As if federal citizenship-based taxation wasn’t bad enough, on the recently updated website of the Virginia Department of Taxation, we see a blatant attempt to scare people born in Virginia into paying taxes they don’t owe, by reiterating the falsehood that an American citizen by definition must be domiciled in one of the fifty states — since of course as we all know, no one ever checks out from the Hotel California Greatest Country on Earth™ besides a few rich ingrates fleeing the estate tax:
Virginia residents who travel outside the country, or take up temporary or permanent residence abroad, should be aware of the filing provisions discussed below. If you are a Virginia resident who accepts employment in another country or moves outside the United States for other reasons (including military orders), the fact that you are living abroad does not mean that you are no longer considered a Virginia resident for tax purposes. Unless you have established residency in another state, you will still be considered a domiciliary resident of Virginia, and will be required to file Virginia income tax returns.

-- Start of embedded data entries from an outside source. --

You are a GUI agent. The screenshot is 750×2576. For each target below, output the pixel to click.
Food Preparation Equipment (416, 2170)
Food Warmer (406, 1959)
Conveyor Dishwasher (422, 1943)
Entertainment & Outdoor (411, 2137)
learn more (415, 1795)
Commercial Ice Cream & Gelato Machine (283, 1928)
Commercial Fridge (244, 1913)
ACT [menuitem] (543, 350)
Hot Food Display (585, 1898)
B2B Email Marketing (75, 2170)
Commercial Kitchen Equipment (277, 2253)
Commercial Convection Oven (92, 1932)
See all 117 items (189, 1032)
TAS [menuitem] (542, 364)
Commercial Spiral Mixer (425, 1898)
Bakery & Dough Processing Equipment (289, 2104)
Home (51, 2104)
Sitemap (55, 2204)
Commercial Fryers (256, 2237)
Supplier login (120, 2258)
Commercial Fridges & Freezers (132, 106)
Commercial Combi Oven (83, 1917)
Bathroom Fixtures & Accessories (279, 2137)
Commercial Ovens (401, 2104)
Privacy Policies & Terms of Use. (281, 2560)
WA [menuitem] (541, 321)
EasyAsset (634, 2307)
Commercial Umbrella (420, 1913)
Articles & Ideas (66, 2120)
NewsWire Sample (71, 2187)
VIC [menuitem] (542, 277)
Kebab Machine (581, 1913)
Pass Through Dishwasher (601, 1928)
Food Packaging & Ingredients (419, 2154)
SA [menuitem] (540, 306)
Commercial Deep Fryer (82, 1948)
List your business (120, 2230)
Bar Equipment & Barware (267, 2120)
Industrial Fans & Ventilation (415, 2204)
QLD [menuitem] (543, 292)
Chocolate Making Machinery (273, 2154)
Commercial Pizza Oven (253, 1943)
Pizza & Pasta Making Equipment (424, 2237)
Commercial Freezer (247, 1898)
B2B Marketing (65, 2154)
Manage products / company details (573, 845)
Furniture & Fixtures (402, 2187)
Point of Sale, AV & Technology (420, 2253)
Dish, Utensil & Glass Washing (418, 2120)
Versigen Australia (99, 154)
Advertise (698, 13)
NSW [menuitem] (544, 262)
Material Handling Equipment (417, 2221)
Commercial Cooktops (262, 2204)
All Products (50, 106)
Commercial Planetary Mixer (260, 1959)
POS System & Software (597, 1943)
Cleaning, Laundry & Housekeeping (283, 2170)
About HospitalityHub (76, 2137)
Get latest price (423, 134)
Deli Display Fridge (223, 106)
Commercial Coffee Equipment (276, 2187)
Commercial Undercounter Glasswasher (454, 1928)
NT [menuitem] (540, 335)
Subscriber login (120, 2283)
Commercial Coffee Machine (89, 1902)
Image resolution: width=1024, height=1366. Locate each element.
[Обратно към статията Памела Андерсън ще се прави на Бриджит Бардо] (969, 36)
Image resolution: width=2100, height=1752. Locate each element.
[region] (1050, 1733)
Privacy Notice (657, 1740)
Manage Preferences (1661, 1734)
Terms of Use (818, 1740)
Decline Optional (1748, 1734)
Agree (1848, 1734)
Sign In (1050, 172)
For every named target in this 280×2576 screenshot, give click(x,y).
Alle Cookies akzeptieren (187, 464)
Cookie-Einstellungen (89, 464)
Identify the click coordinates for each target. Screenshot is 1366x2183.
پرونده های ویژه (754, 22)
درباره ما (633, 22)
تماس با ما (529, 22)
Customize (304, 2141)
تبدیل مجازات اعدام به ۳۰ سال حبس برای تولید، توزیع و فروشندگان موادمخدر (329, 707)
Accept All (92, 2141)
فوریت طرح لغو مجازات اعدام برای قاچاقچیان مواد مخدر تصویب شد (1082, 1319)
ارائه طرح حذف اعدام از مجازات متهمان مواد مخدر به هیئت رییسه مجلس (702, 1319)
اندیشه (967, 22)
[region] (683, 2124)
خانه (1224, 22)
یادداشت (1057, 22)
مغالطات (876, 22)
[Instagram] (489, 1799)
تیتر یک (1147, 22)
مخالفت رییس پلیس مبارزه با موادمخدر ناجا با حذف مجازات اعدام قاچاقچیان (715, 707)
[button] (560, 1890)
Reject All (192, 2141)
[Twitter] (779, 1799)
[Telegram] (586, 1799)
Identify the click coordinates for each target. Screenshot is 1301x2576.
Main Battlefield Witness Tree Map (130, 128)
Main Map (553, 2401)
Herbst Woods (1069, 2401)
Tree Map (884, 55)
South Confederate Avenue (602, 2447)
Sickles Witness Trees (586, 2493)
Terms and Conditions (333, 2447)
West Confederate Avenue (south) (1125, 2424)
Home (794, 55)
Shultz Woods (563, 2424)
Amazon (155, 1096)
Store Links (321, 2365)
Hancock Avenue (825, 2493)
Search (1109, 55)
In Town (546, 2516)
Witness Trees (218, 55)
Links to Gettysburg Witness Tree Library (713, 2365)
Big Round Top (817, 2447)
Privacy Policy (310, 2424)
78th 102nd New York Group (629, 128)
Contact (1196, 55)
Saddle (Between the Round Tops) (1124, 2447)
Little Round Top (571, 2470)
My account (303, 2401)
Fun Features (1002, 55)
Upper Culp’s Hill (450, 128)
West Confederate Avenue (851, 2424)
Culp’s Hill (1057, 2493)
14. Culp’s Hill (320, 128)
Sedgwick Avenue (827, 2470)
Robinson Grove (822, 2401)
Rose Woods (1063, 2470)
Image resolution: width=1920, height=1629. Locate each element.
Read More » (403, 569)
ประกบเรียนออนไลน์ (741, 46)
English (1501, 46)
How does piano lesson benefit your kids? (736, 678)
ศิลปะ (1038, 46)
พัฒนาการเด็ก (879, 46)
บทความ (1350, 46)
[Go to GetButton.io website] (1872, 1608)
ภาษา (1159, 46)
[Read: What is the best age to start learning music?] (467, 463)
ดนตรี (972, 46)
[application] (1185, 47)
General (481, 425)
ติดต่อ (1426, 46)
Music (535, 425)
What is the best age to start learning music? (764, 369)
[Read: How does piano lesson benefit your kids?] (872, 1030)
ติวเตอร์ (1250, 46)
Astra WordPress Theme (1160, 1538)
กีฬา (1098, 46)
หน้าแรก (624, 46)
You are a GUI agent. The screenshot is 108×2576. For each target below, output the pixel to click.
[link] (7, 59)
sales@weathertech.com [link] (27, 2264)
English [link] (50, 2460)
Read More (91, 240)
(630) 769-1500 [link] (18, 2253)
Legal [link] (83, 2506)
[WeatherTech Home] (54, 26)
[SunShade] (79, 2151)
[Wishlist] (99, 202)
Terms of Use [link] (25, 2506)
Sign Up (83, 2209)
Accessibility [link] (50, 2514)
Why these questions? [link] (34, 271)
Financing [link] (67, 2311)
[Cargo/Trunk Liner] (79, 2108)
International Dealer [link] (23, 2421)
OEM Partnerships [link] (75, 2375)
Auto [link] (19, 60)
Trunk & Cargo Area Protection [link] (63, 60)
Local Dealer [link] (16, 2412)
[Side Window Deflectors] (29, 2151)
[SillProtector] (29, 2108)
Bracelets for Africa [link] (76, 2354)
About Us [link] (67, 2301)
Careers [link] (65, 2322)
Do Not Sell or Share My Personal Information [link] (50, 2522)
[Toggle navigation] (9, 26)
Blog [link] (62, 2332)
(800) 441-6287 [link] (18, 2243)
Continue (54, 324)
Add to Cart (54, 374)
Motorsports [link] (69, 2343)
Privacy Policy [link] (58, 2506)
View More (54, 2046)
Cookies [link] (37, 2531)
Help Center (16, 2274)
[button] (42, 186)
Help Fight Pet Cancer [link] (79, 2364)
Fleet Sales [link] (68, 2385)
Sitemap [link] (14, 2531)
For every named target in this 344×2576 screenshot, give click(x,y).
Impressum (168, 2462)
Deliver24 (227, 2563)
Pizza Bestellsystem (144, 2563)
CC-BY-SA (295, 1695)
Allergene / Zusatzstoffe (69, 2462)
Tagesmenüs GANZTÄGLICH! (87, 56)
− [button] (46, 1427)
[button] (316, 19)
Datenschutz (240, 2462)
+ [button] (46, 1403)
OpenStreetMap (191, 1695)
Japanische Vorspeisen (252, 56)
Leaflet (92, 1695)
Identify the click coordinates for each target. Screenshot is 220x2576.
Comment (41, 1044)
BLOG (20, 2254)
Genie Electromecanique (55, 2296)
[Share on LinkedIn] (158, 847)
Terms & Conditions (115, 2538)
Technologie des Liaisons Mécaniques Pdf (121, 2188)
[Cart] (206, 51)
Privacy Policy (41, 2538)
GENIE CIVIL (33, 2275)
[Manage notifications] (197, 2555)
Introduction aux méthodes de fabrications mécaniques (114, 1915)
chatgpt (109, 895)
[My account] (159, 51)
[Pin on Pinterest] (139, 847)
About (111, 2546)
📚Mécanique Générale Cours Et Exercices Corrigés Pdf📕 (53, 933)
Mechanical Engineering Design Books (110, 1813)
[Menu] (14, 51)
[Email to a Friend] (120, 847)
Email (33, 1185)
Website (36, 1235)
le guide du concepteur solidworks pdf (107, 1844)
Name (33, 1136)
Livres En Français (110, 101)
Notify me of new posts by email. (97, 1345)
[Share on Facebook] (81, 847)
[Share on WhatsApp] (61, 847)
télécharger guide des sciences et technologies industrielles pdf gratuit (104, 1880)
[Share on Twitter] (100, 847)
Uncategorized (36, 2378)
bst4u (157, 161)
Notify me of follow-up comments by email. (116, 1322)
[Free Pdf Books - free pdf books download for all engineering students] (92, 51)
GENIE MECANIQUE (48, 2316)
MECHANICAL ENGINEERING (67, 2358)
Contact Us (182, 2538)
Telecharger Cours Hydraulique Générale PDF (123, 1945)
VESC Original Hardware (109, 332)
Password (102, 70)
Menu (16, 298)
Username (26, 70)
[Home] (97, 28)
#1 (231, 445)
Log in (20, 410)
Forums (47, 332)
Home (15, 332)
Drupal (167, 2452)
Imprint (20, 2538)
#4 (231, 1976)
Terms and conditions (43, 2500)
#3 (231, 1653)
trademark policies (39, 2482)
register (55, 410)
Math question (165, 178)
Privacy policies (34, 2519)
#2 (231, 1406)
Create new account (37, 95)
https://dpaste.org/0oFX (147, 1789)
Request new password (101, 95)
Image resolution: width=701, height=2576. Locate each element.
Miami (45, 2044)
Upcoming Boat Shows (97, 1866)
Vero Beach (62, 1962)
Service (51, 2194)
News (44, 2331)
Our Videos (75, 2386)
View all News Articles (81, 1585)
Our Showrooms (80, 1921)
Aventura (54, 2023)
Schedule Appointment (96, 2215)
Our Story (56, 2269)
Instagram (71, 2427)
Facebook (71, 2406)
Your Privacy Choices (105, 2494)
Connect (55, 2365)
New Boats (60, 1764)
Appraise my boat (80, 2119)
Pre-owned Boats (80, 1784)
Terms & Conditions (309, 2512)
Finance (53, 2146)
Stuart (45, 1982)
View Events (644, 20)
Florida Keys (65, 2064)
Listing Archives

A domiciliary resident of Virginia is one whose legal domicile in the technical sense is in Virginia. Unless an individual acquires a legal domicile in another state, he or she is still a Virginia resident. This applies even if the person is residing in another jurisdiction and may have been residing there for a number of years. The fact that a person has been absent from Virginia, whether in the foreign service of the United States or in the exercise of private enterprise, does not in any way cancel out their Virginia citizenship or legal domicile.